» Assignment
All of the records should be restated word for word.
═══ Records shown ═══
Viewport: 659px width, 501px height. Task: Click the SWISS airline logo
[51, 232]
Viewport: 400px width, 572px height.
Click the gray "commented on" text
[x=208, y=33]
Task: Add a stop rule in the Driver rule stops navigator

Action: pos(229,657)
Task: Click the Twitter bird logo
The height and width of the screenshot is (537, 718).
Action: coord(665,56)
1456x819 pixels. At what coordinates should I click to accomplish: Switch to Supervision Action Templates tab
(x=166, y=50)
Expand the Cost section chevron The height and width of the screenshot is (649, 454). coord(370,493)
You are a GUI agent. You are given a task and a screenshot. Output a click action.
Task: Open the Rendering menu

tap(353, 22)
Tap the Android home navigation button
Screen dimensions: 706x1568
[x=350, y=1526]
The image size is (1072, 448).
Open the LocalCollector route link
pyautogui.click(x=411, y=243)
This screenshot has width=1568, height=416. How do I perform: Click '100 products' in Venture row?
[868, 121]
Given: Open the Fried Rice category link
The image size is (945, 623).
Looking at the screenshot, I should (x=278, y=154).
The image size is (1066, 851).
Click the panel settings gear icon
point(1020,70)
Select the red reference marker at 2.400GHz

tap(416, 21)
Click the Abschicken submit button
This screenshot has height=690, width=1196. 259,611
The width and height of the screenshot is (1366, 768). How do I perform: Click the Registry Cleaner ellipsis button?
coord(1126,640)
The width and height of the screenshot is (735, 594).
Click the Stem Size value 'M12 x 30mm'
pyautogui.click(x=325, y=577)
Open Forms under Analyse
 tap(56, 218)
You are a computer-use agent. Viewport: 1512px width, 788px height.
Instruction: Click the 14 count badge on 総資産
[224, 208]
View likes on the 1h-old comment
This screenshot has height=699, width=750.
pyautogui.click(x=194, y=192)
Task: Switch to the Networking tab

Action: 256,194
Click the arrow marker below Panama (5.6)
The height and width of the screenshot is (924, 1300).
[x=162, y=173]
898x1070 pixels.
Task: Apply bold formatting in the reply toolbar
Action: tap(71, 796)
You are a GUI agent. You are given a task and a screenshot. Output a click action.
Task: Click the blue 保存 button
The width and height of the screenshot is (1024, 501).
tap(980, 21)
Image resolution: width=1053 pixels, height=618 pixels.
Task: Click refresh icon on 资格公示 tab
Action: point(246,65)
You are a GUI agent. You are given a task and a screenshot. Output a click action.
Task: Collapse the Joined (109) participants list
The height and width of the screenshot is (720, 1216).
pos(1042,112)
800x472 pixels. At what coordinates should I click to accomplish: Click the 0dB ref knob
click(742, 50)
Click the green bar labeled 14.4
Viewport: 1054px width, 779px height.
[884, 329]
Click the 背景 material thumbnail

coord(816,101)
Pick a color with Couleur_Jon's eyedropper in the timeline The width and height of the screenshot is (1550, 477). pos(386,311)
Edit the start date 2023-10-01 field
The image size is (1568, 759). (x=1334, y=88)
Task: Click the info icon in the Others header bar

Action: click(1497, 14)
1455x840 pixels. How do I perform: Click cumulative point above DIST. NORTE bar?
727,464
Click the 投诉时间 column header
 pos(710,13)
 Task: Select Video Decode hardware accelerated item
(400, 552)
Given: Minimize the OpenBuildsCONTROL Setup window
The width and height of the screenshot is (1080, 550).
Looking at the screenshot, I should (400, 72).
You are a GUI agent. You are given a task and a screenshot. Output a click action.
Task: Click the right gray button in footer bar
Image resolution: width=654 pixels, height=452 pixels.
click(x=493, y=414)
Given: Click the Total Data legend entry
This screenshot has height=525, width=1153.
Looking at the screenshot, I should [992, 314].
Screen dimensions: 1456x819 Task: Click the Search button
═══
» Response below
Viewport: 659px width, 501px height. Task: Click the SWISS airline logo
[51, 232]
Viewport: 400px width, 572px height.
Click the gray "commented on" text
[x=208, y=33]
Task: Add a stop rule in the Driver rule stops navigator

Action: pos(229,657)
Task: Click the Twitter bird logo
The height and width of the screenshot is (537, 718).
Action: coord(665,56)
1456x819 pixels. At what coordinates should I click to accomplish: Switch to Supervision Action Templates tab
(x=166, y=50)
Expand the Cost section chevron The height and width of the screenshot is (649, 454). coord(370,493)
You are a GUI agent. You are given a task and a screenshot. Output a click action.
Task: Open the Rendering menu

tap(353, 22)
Tap the Android home navigation button
Screen dimensions: 706x1568
[x=350, y=1526]
The image size is (1072, 448).
Open the LocalCollector route link
pyautogui.click(x=411, y=243)
This screenshot has width=1568, height=416. How do I perform: Click '100 products' in Venture row?
[868, 121]
Given: Open the Fried Rice category link
The image size is (945, 623).
Looking at the screenshot, I should (x=278, y=154).
The image size is (1066, 851).
Click the panel settings gear icon
point(1020,70)
Select the red reference marker at 2.400GHz

tap(416, 21)
Click the Abschicken submit button
This screenshot has height=690, width=1196. 259,611
The width and height of the screenshot is (1366, 768). How do I perform: Click the Registry Cleaner ellipsis button?
coord(1126,640)
The width and height of the screenshot is (735, 594).
Click the Stem Size value 'M12 x 30mm'
pyautogui.click(x=325, y=577)
Open Forms under Analyse
 tap(56, 218)
You are a computer-use agent. Viewport: 1512px width, 788px height.
Instruction: Click the 14 count badge on 総資産
[224, 208]
View likes on the 1h-old comment
This screenshot has height=699, width=750.
pyautogui.click(x=194, y=192)
Task: Switch to the Networking tab

Action: 256,194
Click the arrow marker below Panama (5.6)
The height and width of the screenshot is (924, 1300).
[x=162, y=173]
898x1070 pixels.
Task: Apply bold formatting in the reply toolbar
Action: tap(71, 796)
You are a GUI agent. You are given a task and a screenshot. Output a click action.
Task: Click the blue 保存 button
The width and height of the screenshot is (1024, 501).
tap(980, 21)
Image resolution: width=1053 pixels, height=618 pixels.
Task: Click refresh icon on 资格公示 tab
Action: point(246,65)
You are a GUI agent. You are given a task and a screenshot. Output a click action.
Task: Collapse the Joined (109) participants list
The height and width of the screenshot is (720, 1216).
pos(1042,112)
800x472 pixels. At what coordinates should I click to accomplish: Click the 0dB ref knob
click(742, 50)
Click the green bar labeled 14.4
Viewport: 1054px width, 779px height.
[884, 329]
Click the 背景 material thumbnail

coord(816,101)
Pick a color with Couleur_Jon's eyedropper in the timeline The width and height of the screenshot is (1550, 477). pos(386,311)
Edit the start date 2023-10-01 field
The image size is (1568, 759). (x=1334, y=88)
Task: Click the info icon in the Others header bar

Action: click(1497, 14)
1455x840 pixels. How do I perform: Click cumulative point above DIST. NORTE bar?
727,464
Click the 投诉时间 column header
 pos(710,13)
 Task: Select Video Decode hardware accelerated item
(400, 552)
Given: Minimize the OpenBuildsCONTROL Setup window
The width and height of the screenshot is (1080, 550).
Looking at the screenshot, I should (400, 72).
You are a GUI agent. You are given a task and a screenshot. Output a click action.
Task: Click the right gray button in footer bar
Image resolution: width=654 pixels, height=452 pixels.
click(x=493, y=414)
Given: Click the Total Data legend entry
This screenshot has height=525, width=1153.
Looking at the screenshot, I should [992, 314].
Screen dimensions: 1456x819 Task: Click the Search button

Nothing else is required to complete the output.